Viajar por la Europa más avanzada es una lección de civismo. En Estrasburgo puedes ser recriminado por hablar a gritos por la calle a las diez de la noche y en Berlín, por cruzar en rojo una vía urbana.
En España, para atajar esos comportamientos, tenemos que esperar a que los vecinos protesten; una ordenanza los prohíba explícitamente y las fuerzas del orden multen sin miramientos. Entonces asumimos que no es correcto. O, mejor dicho, que no está permitido. Y ahí reside el problema. Hay cosas que no requieren una multa, sino educación.
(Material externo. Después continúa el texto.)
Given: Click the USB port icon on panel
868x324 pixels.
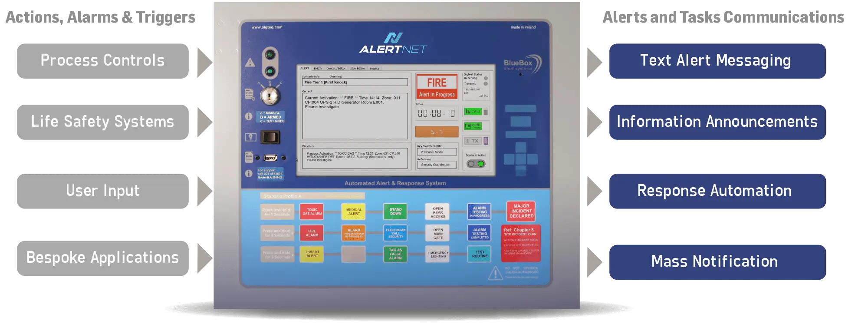Looking at the screenshot, I should (270, 158).
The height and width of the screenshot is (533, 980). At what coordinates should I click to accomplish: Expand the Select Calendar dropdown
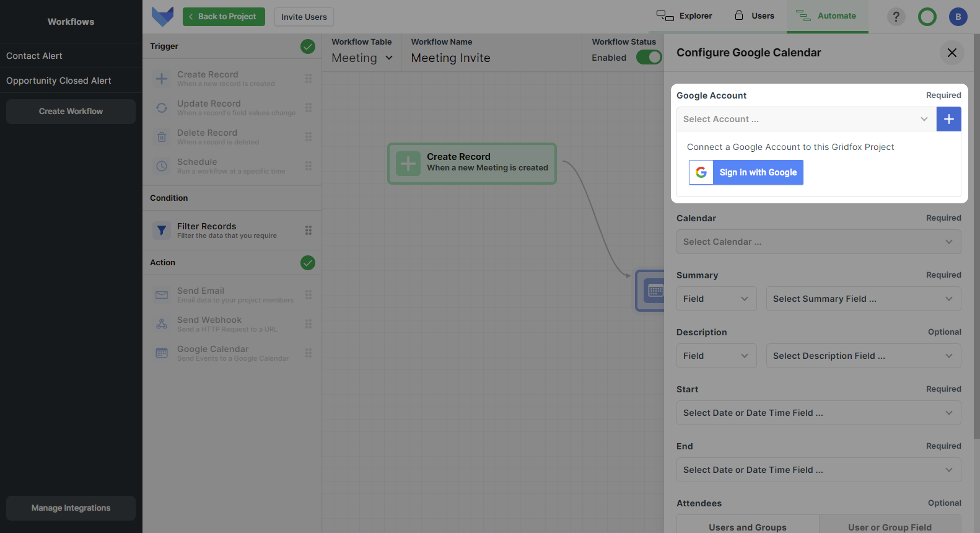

Yo no puedo evitar sentir una ligera molestia cuando espero que el semáforo cambie y veo cómo todos los peatones que me rodean cruzan sin pensarlo dos veces. Afortunadamente el móvil ha hecho que mi exquisitez urbana quede disimulada: mirándolo, parezco despistada y no tiquismiquis. Pero lo soy. No negaré que en alguna ocasión me he comportado igual, pero procuro no hacerlo por dos razones: la primera, porque ese cruce de calles sin orden ni concierto me produce la sensación de vivir en Calcuta. Uno de los signos del avance social es, a mi modo de ver, el orden frente al caos.
La segunda razón es más importante: el impacto en los pequeños. La educación vial empieza por el ejemplo de los mayores. ¿Cómo convencer a un niño de que no cruce en rojo si lo ve hacer continuamente?
Sé que mis amigos se ríen de mi frikismo vial y sufren lo indecible cuando reivindico el paso de cebra para el peatón tirándome en plancha sobre él. Los coches frenan en seco maldiciéndome y algún día se me llevarán por delante. “Les tocará indemnizar a mis deudos”, contesto a mis amigos. Entonces me maldicen ellos.
Por eso yo respeto el semáforo. Cumplir los turnos no solo es signo de educación individual y de progreso colectivo sino de eficacia. La mayoría de problemas en la calzada se producen por el incumplimiento de las normas. Los últimos atropellos lo certifican.